## Extract
++++++

Count Valentin Platonovich Musin-Pushkin (Russian: Граф Валенти́н Плато́нович Му́син-Пу́шкин; – ) was a Russian military and government official who reached the rank of field marshal.

== Biography ==
Scion of a large and distinguished noble family, Musin-Pushkin was the son of Count Platon Ivanovich (1698-1745) and Marfa Petrovna Cherkasskaya. His father had suffered under the reign of Empress Anna Ioannovna, having been falsely accused of disloyalty and underwent a long period of imprisonment and possible torture. Valentin enlisted into the Russian Imperial Guard in 1747 and would see service in the Seven Years' War, reaching the rank of 2nd major of the Horse Guards. He served as a member of the honor guard at the coronation of Catherine the Great, and in turn was given a high rank in the civil service and rewarded part of the estate that had been confiscated from his father, along with 600 souls to work on it. By 1769 he had been promoted to chamberlain.

His military career was not neglected either. A colonel by 1765, he saw active service in the Russo-Turkish War of 1768–1774 under his Father-in-Law General-in-chief Vasily Dolgorukov, commander of the 2nd (Crimean) Field Army. Major General Musin-Pushkin was a leading participant in the storming of Bendery in 1770, for which he was rewarded the Order of St. George, 3rd class, the Order of Alexander Nevsky and a promotion to lieutenant general. He would be further promoted in 1782 to full general, and made an adjutant general the following year.

++++++

## Exercise aim
Resume the biography of Valentin Musin-Pushkin, picking up right after its account of his promotions to full general and adjutant general.

++++++

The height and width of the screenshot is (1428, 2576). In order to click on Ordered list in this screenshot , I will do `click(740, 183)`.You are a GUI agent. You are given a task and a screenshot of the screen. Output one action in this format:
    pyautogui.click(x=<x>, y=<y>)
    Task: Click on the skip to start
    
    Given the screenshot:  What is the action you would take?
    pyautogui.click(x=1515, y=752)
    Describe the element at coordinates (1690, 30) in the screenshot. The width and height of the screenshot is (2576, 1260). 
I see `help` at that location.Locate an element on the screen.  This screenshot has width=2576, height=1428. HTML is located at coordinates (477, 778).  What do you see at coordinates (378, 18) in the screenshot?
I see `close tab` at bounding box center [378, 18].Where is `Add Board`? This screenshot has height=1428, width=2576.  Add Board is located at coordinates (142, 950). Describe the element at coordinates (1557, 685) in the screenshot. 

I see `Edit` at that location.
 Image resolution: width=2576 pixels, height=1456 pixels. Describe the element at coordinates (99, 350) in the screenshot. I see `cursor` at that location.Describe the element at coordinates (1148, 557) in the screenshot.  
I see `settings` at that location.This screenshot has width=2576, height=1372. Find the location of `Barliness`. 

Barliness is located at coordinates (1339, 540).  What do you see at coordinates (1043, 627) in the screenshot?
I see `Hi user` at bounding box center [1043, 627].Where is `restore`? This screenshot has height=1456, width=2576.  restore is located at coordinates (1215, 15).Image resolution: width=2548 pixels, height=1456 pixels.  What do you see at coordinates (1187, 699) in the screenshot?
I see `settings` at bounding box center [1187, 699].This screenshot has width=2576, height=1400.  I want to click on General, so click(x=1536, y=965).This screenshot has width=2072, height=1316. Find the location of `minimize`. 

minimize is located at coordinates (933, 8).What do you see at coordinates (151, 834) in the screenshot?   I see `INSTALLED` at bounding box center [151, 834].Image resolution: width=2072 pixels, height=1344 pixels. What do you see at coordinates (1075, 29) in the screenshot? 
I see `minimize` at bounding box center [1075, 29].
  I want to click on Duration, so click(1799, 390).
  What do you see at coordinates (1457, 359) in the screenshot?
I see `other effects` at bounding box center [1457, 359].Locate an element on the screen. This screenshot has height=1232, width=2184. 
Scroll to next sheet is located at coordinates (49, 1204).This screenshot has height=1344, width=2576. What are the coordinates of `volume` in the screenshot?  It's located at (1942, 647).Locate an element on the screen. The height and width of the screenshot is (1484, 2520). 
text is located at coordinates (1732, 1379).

++++++

## Output of the exercise
The General managed to secure his future political position by befriending Grand Duke Pavel Petrovich, the future Paul of Russia. This created some conflict with his relationship to Catherine, who had a troubled relationship regarding her son, but Musin-Pushkin managed to approach this issue with great tact and never compromised his personal obligations to the Empress. In 1786 he was awarded the Order of St. Andrew and made Vice-President of the War College, the commanding body of the Russian Imperial Army. By 1787 he had been made a member of Catherine's Council of Advisers.

With the outbreak of the Russo-Swedish War (1788–90), General Musin-Pushkin was made Chief Commander of the Russian forces, numbering some 15,000 men. By 1790, Catherine was disappointed with his performance and had him replaced as commander by Count Ivan Saltykov. Nevertheless, Musin-Pushkin continued to be showered with awards for his war service, including the Gold Sword for Bravery, the Order of St. Vladimir, and Diamonds to his St. Andrew's Star.
Under Paul, the Count was made chief of the Chevalier Guard Regiment and field marshal in 1797 but would see no further military service before his death seven years later. His remains were interred in Simonov Monastery.

His marriage to Praskovya Dolgorukaya produced two children, Anastasia and Vasily. The latter would go on to have some success in the Diplomatic Corps during the first decades of the 19th century.